Levels and Gain Staging in QLab has a few peculiarities. In no particular order:
The Level indicators on the cue output sliders in an audio cue are just that, indicators. They are not designed to correspond to any metering standard. Generally if the meter is going above the 0 mark on the slider and showing a bit of red, depending on the program material you may already be distorting or close to it.
On a heavily compressed pop track, a master slider setting of 0 and slider settings of 0 on the cue outputs will be driving the output of QLab quite close to clipping. When you play a second track it will probably clip
You can insert an AU meter plug in on a cue or device output in settings/audio/ edit patch. A free VU style meter is TB ProAudio MVM2, although if you were demonstrating headroom and gain staging in a class you would probably want to use a broadcast standard meter like Nugen Visualise, Izotope Insight, or Waves PAZ analyser.
Generally though, that's not necessary if you follow this rule for gain staging.
In your cue templates set the default level for new audio cues MASTER to -10 (or -15 if you are going to be playing a lot of heavily compressed music tracks simultaneously).
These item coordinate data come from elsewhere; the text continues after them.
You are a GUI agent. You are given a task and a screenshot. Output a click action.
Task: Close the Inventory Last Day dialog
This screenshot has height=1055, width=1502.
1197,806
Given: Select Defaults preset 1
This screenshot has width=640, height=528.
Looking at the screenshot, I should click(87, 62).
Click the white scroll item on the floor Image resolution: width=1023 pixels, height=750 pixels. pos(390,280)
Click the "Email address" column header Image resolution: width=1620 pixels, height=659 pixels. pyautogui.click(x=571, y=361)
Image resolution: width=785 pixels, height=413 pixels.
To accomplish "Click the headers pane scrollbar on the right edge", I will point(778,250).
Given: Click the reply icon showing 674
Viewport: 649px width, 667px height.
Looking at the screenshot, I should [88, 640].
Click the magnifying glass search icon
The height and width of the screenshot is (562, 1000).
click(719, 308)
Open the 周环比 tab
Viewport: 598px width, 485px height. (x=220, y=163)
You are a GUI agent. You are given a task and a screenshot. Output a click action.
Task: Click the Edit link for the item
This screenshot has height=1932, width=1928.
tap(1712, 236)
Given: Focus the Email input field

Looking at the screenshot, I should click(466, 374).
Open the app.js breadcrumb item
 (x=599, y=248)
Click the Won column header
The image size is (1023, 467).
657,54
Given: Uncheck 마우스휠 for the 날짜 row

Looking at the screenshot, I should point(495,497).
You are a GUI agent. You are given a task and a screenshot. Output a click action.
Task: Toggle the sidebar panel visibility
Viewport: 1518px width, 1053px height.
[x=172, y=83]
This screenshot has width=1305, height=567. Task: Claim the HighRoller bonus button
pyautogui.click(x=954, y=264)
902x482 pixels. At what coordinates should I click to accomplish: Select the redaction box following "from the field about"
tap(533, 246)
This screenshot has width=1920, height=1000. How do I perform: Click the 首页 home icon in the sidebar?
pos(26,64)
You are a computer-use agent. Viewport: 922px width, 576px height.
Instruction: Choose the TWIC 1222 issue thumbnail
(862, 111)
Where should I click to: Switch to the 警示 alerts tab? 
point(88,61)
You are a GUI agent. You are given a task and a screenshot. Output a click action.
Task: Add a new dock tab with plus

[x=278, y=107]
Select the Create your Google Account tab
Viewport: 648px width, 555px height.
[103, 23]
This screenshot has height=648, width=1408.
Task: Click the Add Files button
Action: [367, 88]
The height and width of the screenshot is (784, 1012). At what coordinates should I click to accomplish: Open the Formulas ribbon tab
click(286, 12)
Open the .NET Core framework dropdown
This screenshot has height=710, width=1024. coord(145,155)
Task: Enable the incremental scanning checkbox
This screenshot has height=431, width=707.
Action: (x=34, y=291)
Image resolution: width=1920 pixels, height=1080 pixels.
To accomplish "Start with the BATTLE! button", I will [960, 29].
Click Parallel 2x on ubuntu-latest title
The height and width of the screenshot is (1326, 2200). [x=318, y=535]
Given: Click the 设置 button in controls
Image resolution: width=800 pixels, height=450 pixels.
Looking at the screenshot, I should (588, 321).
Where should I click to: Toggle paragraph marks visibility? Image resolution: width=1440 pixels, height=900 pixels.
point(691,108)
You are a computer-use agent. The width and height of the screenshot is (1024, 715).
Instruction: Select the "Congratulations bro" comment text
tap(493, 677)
The Default level is 0 which is too high to allow headroom for even 2 loud audio tracks.
With a default master level of -10 instead of 0 you can play 5 uncorrelated loud tracks without any fear of overload, and no need to meter. (uncorrelated just means the tracks are recorded at similar levels but that the peaks are occurring in different places. If you had a close correlation between tracks, which might be the case if you were beat mixing on a crossfade, so that the Kick on both tracks was occurring simultaneously you would still have sufficient headroom for 2-4 tracks with the default masters at -10.
So in summary, always start with your master at -10 on any audio cue as the default and you will rarely have to worry about clipping anywhere in the QLab audio chain.